* _EXTRACT PROVIDED_
However, after several years wrecking the entire social, economic and political structure of an ancient civilization, the US couldn’t find Saddam or his WMDs. How much did these (including the “collateral” wars in Yemen, Syria and Pakistan) all cost? The following:*
– 335,000 citizens of these countries killed
– 73,253 of these countries’ police and military killed
– 5,000 US military and servicemen killed in action
– 30,177 committing suicide
– $8 trillion of US money from 2011 through fiscal year 2022.
Yes, this is the country that accuses its rivals China and Russia as not complying with the international rule of law and condemning developing countries (like ours) as violators of human rights and undertaking extrajudicial killings.
All these to avenge 3,000 Americans killed in 9/11.
What the US did is savagery of the ancient kind. When small kingdoms challenged empires, the retaliation was always swift and ferocious: after Jericho’s walls fell, the Bible reports, the Israelites, with God’s permission even, killed every man and woman there; the Romans burned Jerusalem with most of the men, women and children killed and some sold to slavery; and in our case, after the Balangiga patriots ambushed a US cavalry unit, all towns in Samar province were razed to the ground, killing over 200 Filipinos.
Turning point
A widely acclaimed documentary on 9/11 (showing on Netflix) and its aftermath is entitled “Turning Point.” While it obviously refers to 9/11, it isn’t categorical about what the attack was turning to.
My interpretation is that the documentary was implicitly concluding that 9/11 is the turning point for the beginning of the end of the US decline. In fact, one episode was titled “Graveyard of Empires.” That sobriquet actually referred to the fact that several empires, the most recent being the British, the USSR and then the US, were eventually driven out of Afghanistan. Yet the sobriquet could also mean that such defeats, at least in the British and Soviet cases, presaged the decline of their empires.

* _STATED PROBLEM_
Transcribe the excerpt on the post-9/11 wars word for word, starting at "What the US" and ending at "over 200 Filipinos.". The items that follow the excerpt come from a separate source.

Item coordinate data:
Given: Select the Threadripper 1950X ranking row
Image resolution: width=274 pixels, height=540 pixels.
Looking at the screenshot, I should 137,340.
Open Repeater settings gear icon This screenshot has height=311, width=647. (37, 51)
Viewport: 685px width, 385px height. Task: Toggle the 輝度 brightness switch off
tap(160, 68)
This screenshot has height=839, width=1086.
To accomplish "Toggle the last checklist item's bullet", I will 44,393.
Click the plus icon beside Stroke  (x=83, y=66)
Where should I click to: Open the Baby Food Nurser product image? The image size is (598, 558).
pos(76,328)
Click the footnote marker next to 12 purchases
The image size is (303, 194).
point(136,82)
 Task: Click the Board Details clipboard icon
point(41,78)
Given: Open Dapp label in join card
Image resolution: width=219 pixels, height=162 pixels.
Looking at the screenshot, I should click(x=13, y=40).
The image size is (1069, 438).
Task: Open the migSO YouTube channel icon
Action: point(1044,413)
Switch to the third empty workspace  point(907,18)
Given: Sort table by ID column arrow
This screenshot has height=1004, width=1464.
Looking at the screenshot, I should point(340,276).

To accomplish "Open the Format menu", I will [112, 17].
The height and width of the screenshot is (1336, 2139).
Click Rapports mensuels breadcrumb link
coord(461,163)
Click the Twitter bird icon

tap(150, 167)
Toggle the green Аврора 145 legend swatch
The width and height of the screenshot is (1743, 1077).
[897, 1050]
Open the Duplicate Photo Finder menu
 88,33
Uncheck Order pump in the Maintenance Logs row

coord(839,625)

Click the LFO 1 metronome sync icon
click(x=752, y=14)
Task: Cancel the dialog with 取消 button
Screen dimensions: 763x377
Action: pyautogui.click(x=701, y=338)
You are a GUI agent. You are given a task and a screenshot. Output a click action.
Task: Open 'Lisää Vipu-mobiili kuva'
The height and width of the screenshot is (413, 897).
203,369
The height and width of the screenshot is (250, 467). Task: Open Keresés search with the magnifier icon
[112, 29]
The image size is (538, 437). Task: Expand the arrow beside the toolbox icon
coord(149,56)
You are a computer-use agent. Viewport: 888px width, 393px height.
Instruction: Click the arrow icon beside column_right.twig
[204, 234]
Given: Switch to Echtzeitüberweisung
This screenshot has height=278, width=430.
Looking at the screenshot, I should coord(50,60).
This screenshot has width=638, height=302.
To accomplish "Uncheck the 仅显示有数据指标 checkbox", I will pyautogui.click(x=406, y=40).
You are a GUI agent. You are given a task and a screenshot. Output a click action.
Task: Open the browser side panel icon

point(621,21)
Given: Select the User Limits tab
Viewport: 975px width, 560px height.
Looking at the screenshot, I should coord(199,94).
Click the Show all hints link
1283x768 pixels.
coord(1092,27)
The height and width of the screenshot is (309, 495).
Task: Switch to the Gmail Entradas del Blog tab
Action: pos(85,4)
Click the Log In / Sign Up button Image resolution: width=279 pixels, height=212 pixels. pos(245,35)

* _FINISHED TASK_
What the US did is savagery of the ancient kind. When small kingdoms challenged empires, the retaliation was always swift and ferocious: after Jericho’s walls fell, the Bible reports, the Israelites, with God’s permission even, killed every man and woman there; the Romans burned Jerusalem with most of the men, women and children killed and some sold to slavery; and in our case, after the Balangiga patriots ambushed a US cavalry unit, all towns in Samar province were razed to the ground, killing over 200 Filipinos.